Thursday, July 17, 2014

Nurture & Environments

The home daycare that Kayden goes to has lots of flowers. The front of the home is full of pretty roses and the back yard looks like a flower garden. There are roses of all colors, benches, water spouts, etc. It's a very peaceful environment.  His daycare provider loves flowers and tends to them very diligently.  Kayden is with her from about 8-430 Monday thru Friday.


I bought fresh flowers on Tuesday.  Whenever I buy fresh flowers, I notice kayden looking at them. Sometimes he tries to touch them and sometimes he sniffs them.  This photo was snapped yesterday. He climbed up on the table and I noticed he was sitting quietly with his eyes closed just smelling the roses.

I've been thinking about his appreciation for little things like flowers. I believe that the environment that he is in influences the things that he pays attention to.  And I'm sure the daycare probably stops to smell her flowers when she takes the kids out to play.

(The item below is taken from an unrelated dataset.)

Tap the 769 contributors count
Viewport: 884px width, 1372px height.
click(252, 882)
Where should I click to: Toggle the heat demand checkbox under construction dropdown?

And he's started doing this as well.

Kayden is very affectionate.  I'm sure that other toddlers his age are also big on hugs, kisses and overall affection. Maybe I pay more attention to the things he does b/c I'm older and this isn't my first time being a mom or maybe I just have a different mindset now than what I had when I was a younger mom when Tyler was the same age. But he seems to value affection.

Of course he's a "normal" two year old which means he has lots of tantrums when things doesn't go the way he wants. Sometimes he cries before he says what he wants and Tyler and I simply look at him and ask him to use his words and tell us what is wrong. He's getting much better about this.

He receives lots of positive affirmations at home, at daycare and at the nursery at church each Sunday.  I'd say that other than having more time with his dad, the environment that I'm raising him in is optimal for our circumstances.

I'm always reflecting and correcting and trying to make sure that I am raising the boys in the best manner that I can. I've been thinking about the debate of nature vs. nurture and just curious to your thoughts on this?  How do you think nurture plays into how a child turns out vs nature?